My first interaction with other students at university was in my induction session, a week or so before my first classes started. Someone next to me in the lecture theatre initiated conversation:
“What school did you go to?”
I blinked. I was confused; I had left school five years before. It wasn’t a part of my life I thought about much anymore.
I look young, so I’m usually perceived as being the same age as most other people in my classes, but I started university at 22 and was considered a ‘mature student’. I had already lived on my own for two years, worked for several years, and I had gotten married three months before classes started.
Another student asked me what halls I was staying in, and I watched them mentally backtrack when I replied and said that I didn’t – I lived in a flat with my husband. It seemed so strange to me that where I went to school or who I lived with would be interesting to other people. These things were so detached from how I viewed myself that it was jarring for me to realise that others formed their perception of me based on them, and that these were potentially key parts of their own identities.
Moving away from home for the first time can prompt a kind of identity crisis. For the first time, you’re free to make your own decisions about the kind of life you want to live, (hopefully) without judgement or unwanted input from family. Maybe you suddenly find yourself with more control over things like who you interact with, what you eat or wear, how you spend your money, how you decorate your home, and what you do at the weekend. It’s a chance for you to reinvent yourself and change how you’re viewed by the people around you.
However, outwith the student community you’re often only seen as a student. Assumptions are made about how you live your life; non-students often assume your free time is devoted to light-hearted socialising and enjoying a lack of responsibilities – flat parties, going out with new friends, study dates, pulling all-nighters before deadlines. Other people’s perceptions of you are built around your student status and it’s central to your new identity.
When you have a baby, a similar thing happens. It’s a time of massive change: your body, your hormones, your daily routine, and your family dynamics are all changing and adapting. It’s a good opportunity to decide who is important in your life and cultivate the kind of home environment that you want to raise your child in. Again, it is an opportunity to reinvent yourself, and how other people view you will change even if your own internal identity feels unchanged.
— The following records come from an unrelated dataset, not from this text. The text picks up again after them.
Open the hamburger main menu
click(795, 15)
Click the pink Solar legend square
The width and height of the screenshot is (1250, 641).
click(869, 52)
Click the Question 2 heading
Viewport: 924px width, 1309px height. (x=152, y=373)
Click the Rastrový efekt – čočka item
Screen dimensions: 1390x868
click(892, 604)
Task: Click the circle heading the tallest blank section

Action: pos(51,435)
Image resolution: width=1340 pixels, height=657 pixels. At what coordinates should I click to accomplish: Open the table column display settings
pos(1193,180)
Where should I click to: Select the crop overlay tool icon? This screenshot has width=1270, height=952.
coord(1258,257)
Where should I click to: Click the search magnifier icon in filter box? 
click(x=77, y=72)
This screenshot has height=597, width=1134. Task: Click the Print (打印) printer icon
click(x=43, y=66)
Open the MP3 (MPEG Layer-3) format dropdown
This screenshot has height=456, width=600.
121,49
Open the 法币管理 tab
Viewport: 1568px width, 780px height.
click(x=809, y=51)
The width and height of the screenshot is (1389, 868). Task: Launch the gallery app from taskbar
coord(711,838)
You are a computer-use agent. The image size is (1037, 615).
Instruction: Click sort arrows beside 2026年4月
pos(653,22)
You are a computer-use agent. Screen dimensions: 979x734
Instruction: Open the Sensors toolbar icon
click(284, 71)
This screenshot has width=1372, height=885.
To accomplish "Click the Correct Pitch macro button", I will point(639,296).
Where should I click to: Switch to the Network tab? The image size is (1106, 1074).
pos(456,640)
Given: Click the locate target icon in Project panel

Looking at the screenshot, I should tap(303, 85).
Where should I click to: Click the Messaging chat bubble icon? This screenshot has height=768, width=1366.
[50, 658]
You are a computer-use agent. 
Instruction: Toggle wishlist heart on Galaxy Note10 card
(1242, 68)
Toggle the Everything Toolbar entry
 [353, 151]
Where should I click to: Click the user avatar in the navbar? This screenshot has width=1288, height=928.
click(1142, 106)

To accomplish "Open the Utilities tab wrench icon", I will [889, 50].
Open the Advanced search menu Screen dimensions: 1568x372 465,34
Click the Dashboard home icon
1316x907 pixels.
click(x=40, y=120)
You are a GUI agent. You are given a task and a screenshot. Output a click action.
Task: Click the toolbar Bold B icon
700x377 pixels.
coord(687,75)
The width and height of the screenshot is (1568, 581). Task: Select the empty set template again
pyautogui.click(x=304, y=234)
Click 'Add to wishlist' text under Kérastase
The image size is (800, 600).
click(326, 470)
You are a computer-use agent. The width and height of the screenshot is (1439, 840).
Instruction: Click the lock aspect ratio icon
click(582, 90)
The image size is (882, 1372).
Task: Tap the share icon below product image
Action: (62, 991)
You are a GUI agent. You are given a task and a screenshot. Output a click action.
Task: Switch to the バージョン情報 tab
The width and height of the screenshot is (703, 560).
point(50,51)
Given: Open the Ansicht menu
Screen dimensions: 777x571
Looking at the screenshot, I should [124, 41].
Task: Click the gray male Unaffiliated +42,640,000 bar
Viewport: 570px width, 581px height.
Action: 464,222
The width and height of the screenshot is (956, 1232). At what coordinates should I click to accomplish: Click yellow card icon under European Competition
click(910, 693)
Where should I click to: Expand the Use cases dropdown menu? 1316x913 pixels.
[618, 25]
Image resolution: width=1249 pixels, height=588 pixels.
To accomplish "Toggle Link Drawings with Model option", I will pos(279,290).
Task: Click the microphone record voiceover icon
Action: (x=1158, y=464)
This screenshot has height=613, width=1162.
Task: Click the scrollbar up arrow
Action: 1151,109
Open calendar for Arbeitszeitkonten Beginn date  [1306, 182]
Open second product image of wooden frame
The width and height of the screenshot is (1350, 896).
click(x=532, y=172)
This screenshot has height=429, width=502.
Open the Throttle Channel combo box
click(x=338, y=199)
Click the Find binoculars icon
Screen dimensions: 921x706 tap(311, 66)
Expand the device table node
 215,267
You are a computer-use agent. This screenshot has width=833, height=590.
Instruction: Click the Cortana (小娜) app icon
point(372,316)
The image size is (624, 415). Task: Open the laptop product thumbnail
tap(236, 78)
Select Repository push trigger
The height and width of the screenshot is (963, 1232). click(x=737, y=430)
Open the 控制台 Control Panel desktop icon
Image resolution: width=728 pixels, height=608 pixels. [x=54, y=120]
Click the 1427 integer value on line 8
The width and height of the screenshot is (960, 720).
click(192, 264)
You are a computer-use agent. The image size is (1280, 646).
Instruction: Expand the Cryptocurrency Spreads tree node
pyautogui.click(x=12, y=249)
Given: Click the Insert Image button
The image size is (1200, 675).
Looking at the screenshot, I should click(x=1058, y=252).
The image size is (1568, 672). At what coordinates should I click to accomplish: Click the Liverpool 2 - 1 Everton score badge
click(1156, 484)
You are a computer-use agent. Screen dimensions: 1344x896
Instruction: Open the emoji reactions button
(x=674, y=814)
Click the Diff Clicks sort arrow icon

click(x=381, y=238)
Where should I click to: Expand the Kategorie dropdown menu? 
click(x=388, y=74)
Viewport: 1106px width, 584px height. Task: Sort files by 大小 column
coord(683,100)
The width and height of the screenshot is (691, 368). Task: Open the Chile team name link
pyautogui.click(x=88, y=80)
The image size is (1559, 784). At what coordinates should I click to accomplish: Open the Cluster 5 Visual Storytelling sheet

When I took my baby to get his immunisations, a member of staff greeted me at the door:
“Hello, mum!”
With two (well-meaning) words, I was stripped of any individuality and I became very aware that, at least to this person, my defining feature is that I have a baby.
Now, people assume that ‘parent’ is key to my identity.
Becoming a parent, like being a student, is such a full-time commitment and has a whole culture surrounding it. ‘Student life’ is very different from ‘mum life’. I’m the only one of my friends to have a baby and I’m the only student in any baby groups I attend. I manage to participate in some aspects of ‘mum life’: unwashed hair and mum buns, clothes covered in milk and spit-up, and being able to empathise with the unique tiredness that is a product of consistent sleep deprivation and constantly having to be present while caring for a baby. I appreciate the understanding and solidarity that other parents extend to me when I express my frustration and exhaustion. And I celebrate with other parents when they get through a difficult phase with their baby or when I see them get some much-needed sleep or support. But I’m not on maternity leave. I don’t have a lot of ‘mum friends’, and I’m also a lot younger than most of the parents I meet. I’m so busy with uni work that I miss out on most opportunities to meet other parents.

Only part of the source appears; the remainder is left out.